Mes cheveux me tombaient sur les yeux, alors je relevais la tête pour ensuite m'observer dans le miroir fissuré. Des cernes étaient dessinées sous mes yeux, faisant des poches de couleur violacée. Depuis combien de temps n'avais-je pas dormi plus de quatre heures ?
Le crâne douloureux, je faisais rouler ma tête en cercle et faisais craquer ma nuque. Ma peau devenait boutonneuse. Ça faisait un moment que je n'en avais pas eu. Mes yeux luisants étaient parsemés de vaisseaux sanguins qui étaient prêts à éclater. Je n'en pouvais plus.
L'eau coulait dans le lavabo, imitant le bruit d'un cours d'eau agité. Je passai mes mains sous le liquide et me baissai pour arroser mon visage. Une fois. Deux fois.
J'attrapai une serviette pour m'essuyer et passai une main dans mes cheveux de cuivre.
En trainant des pieds, je sortis de la salle de bain pour m'engouffrer dans la chambre sombre.
Je vins alors m'assoir sur le rebord de mon lit et sourit un peu en voyant que mon ami était réveillé.
« Tu sens la menthe.
-Je viens de me laver les dents. »
Je jetai un œil à l'assiette posée sur la table.
« Tu n'y as pas touché ?
-Je n'ai pas faim. Et puis j'ai peur de revoir des choses moi...

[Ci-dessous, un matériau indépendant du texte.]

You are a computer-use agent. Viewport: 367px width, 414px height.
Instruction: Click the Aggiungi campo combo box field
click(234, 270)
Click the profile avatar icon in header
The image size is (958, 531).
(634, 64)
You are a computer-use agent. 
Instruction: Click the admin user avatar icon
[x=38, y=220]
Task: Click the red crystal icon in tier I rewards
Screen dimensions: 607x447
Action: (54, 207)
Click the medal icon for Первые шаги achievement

-Taleb, c'est fini. Regarde, je suis avec toi. »
Le jeune homme avait un gant d'eau froide sur le front pour faire descendre la température. Il avait les yeux endormis et la bouche pâteuse. Je sentais qu'il avait peur que ses hallucinations ne se reproduisent. Ce n'était pas la première fois que ça lui faisait ça, mais ce matin, ça avait été terrible. La pire fois de toutes.

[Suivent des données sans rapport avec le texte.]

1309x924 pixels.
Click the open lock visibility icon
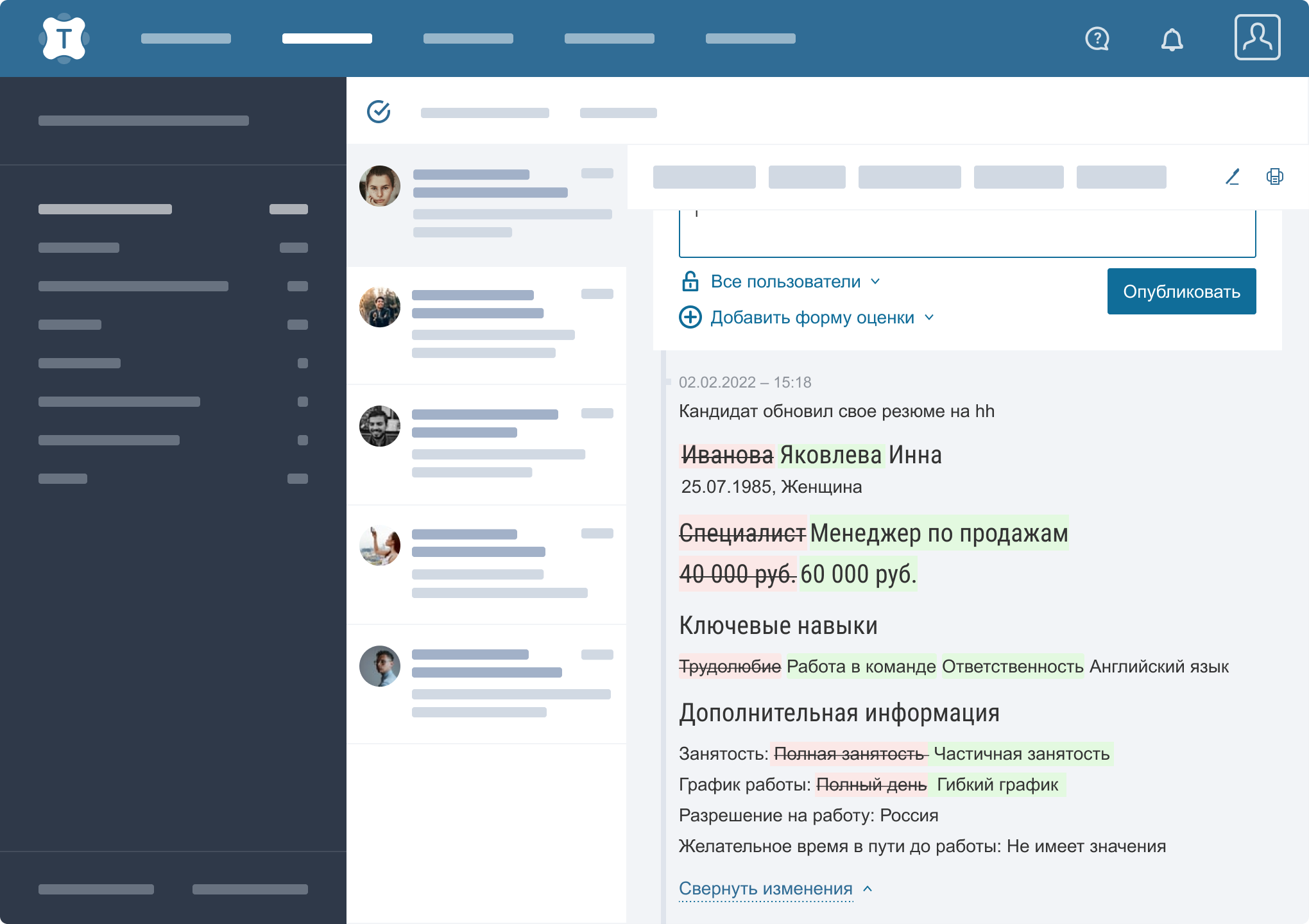[690, 281]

Il m'avait fait très peur. Vraiment. Je ne l'avais jamais vu ainsi.
Quand on a entendu les trois filles crier, nous n'étions pas bien loin, alors on a rappliqué très vite. Moi en premier. Et quand je l'ai vu en boule, dans son coin, entrain de perdre la tête, je me suis senti tellement mal. Comme si ça avait été ma faute.
Ses yeux étaient exorbités, ses veines bleues ressortaient de toutes parts et ses membres tremblaient sans se stopper.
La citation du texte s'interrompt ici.